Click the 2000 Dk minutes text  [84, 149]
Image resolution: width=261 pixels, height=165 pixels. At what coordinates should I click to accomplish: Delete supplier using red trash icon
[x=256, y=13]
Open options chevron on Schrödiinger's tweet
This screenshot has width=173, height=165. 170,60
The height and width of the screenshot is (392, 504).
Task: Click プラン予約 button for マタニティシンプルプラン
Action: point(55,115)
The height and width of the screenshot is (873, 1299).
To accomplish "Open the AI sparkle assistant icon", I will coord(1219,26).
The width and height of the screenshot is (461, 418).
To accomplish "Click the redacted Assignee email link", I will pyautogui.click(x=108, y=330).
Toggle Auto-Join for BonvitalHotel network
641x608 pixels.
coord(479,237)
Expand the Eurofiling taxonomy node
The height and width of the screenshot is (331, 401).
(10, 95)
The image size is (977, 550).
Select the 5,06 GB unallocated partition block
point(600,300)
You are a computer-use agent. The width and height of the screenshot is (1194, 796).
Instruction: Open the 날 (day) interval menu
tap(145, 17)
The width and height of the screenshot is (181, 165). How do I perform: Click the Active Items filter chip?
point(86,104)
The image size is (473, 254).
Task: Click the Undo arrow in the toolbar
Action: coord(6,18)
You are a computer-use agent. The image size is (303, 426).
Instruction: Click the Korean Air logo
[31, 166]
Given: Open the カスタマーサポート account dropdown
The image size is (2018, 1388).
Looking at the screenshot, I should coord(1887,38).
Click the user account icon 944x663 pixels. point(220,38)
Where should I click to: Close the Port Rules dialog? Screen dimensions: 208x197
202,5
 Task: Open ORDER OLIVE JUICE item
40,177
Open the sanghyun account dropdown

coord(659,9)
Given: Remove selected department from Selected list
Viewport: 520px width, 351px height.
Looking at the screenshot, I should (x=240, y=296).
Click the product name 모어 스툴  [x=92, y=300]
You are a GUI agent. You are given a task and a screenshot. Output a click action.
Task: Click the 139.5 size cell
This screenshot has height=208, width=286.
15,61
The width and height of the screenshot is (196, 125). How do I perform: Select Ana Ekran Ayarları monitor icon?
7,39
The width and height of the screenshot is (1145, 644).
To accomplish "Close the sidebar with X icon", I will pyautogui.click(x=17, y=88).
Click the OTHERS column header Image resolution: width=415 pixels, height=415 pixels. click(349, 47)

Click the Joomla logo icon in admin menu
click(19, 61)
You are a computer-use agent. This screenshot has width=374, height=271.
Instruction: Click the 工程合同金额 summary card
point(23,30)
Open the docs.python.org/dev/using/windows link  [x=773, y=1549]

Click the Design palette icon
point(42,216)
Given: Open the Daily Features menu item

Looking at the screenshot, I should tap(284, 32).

========================================

Quote every one of the rows above word for word, without changing anything.

**The response:**
Click the 2000 Dk minutes text  [84, 149]
Image resolution: width=261 pixels, height=165 pixels. At what coordinates should I click to accomplish: Delete supplier using red trash icon
[x=256, y=13]
Open options chevron on Schrödiinger's tweet
This screenshot has width=173, height=165. 170,60
The height and width of the screenshot is (392, 504).
Task: Click プラン予約 button for マタニティシンプルプラン
Action: point(55,115)
The height and width of the screenshot is (873, 1299).
To accomplish "Open the AI sparkle assistant icon", I will coord(1219,26).
The width and height of the screenshot is (461, 418).
To accomplish "Click the redacted Assignee email link", I will pyautogui.click(x=108, y=330).
Toggle Auto-Join for BonvitalHotel network
641x608 pixels.
coord(479,237)
Expand the Eurofiling taxonomy node
The height and width of the screenshot is (331, 401).
(10, 95)
The image size is (977, 550).
Select the 5,06 GB unallocated partition block
point(600,300)
You are a computer-use agent. The width and height of the screenshot is (1194, 796).
Instruction: Open the 날 (day) interval menu
tap(145, 17)
The width and height of the screenshot is (181, 165). How do I perform: Click the Active Items filter chip?
point(86,104)
The image size is (473, 254).
Task: Click the Undo arrow in the toolbar
Action: coord(6,18)
You are a computer-use agent. The image size is (303, 426).
Instruction: Click the Korean Air logo
[31, 166]
Given: Open the カスタマーサポート account dropdown
The image size is (2018, 1388).
Looking at the screenshot, I should coord(1887,38).
Click the user account icon 944x663 pixels. point(220,38)
Where should I click to: Close the Port Rules dialog? Screen dimensions: 208x197
202,5
 Task: Open ORDER OLIVE JUICE item
40,177
Open the sanghyun account dropdown

coord(659,9)
Given: Remove selected department from Selected list
Viewport: 520px width, 351px height.
Looking at the screenshot, I should (x=240, y=296).
Click the product name 모어 스툴  [x=92, y=300]
You are a GUI agent. You are given a task and a screenshot. Output a click action.
Task: Click the 139.5 size cell
This screenshot has height=208, width=286.
15,61
The width and height of the screenshot is (196, 125). How do I perform: Select Ana Ekran Ayarları monitor icon?
7,39
The width and height of the screenshot is (1145, 644).
To accomplish "Close the sidebar with X icon", I will pyautogui.click(x=17, y=88).
Click the OTHERS column header Image resolution: width=415 pixels, height=415 pixels. click(349, 47)

Click the Joomla logo icon in admin menu
click(19, 61)
You are a computer-use agent. This screenshot has width=374, height=271.
Instruction: Click the 工程合同金额 summary card
point(23,30)
Open the docs.python.org/dev/using/windows link  [x=773, y=1549]

Click the Design palette icon
point(42,216)
Given: Open the Daily Features menu item

Looking at the screenshot, I should tap(284, 32).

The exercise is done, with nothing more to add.